Say whether each statement agrees with the passage on the medical journal's reprint sales, and back each yes or no with the deciding words quoted from it: (a) By the FDA's official figures, there were 60,000 deaths. (b) The journal sold the reprints directly to doctors. (c) Most of the reprints were sold before the article was known to be problematic.
====== DOCUMENT SECTION
The negligence of the NEMJ led to incredible harm and loss of life, 140,000 heart attacks and 60,000 deaths by the FDA’s official figures. Nonetheless they profited from it, making over $700,000 from selling reprints of the misleading article to Merck, so they could issue nearly a million copies to doctors and propagandize them into prescribing a drug that should have long-since been banned. Most of the reprints were sold after it was known the article was problematic!
============
====== GIVEN DATA
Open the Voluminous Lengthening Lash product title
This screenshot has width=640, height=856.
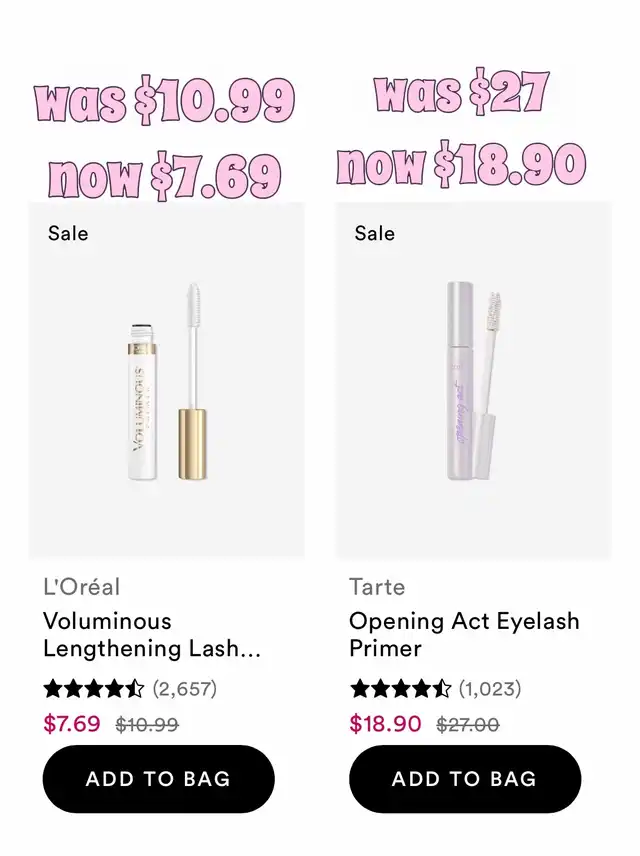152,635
============
====== GIVEN DATA
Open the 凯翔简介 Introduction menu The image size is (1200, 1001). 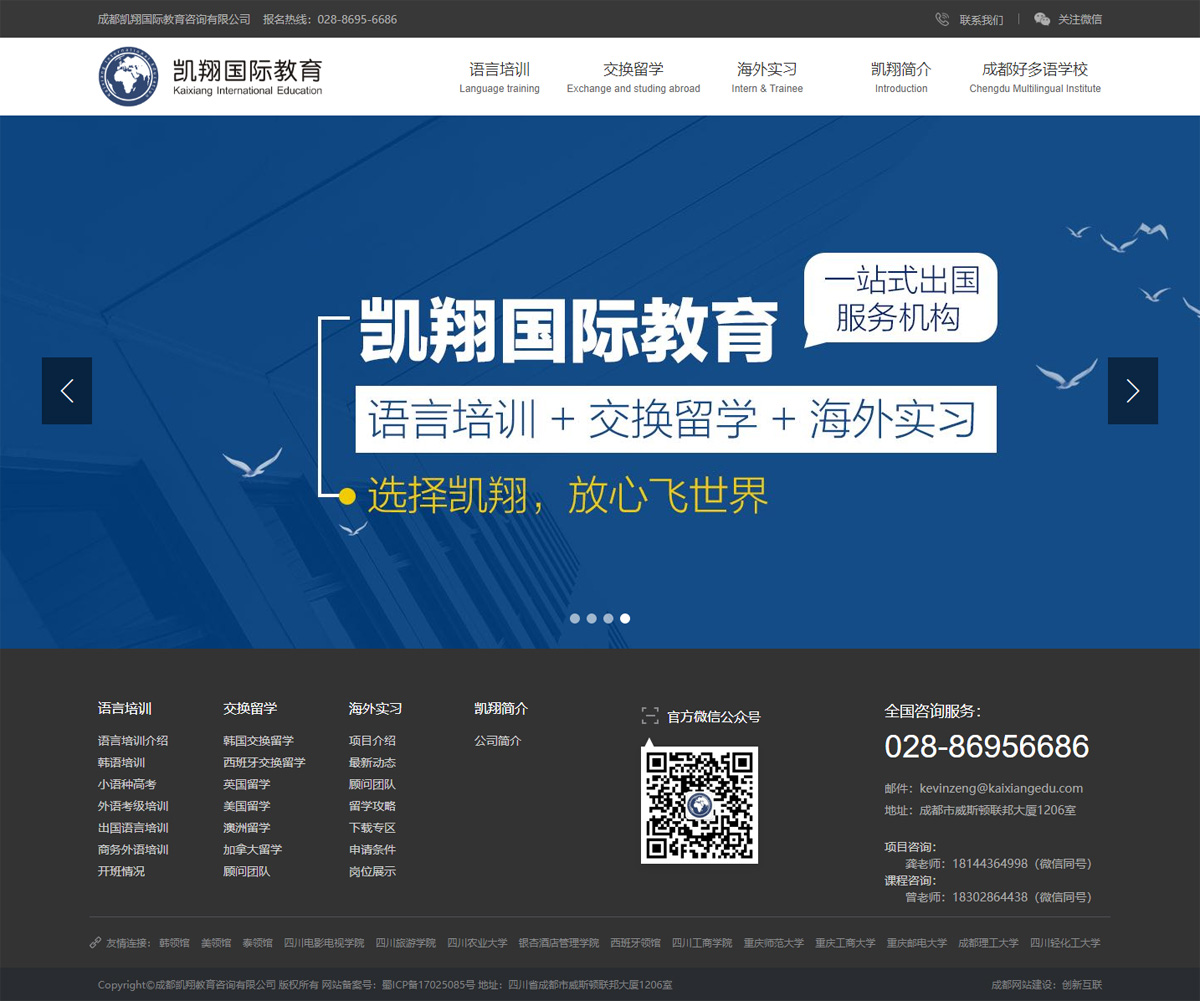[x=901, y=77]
============
*EXERCISE SOLUTION:*
(a) Yes: "60,000 deaths by the FDA’s official figures"
(b) No: "selling reprints of the misleading article to Merck"
(c) No: "Most of the reprints were sold after it was known the article was problematic!"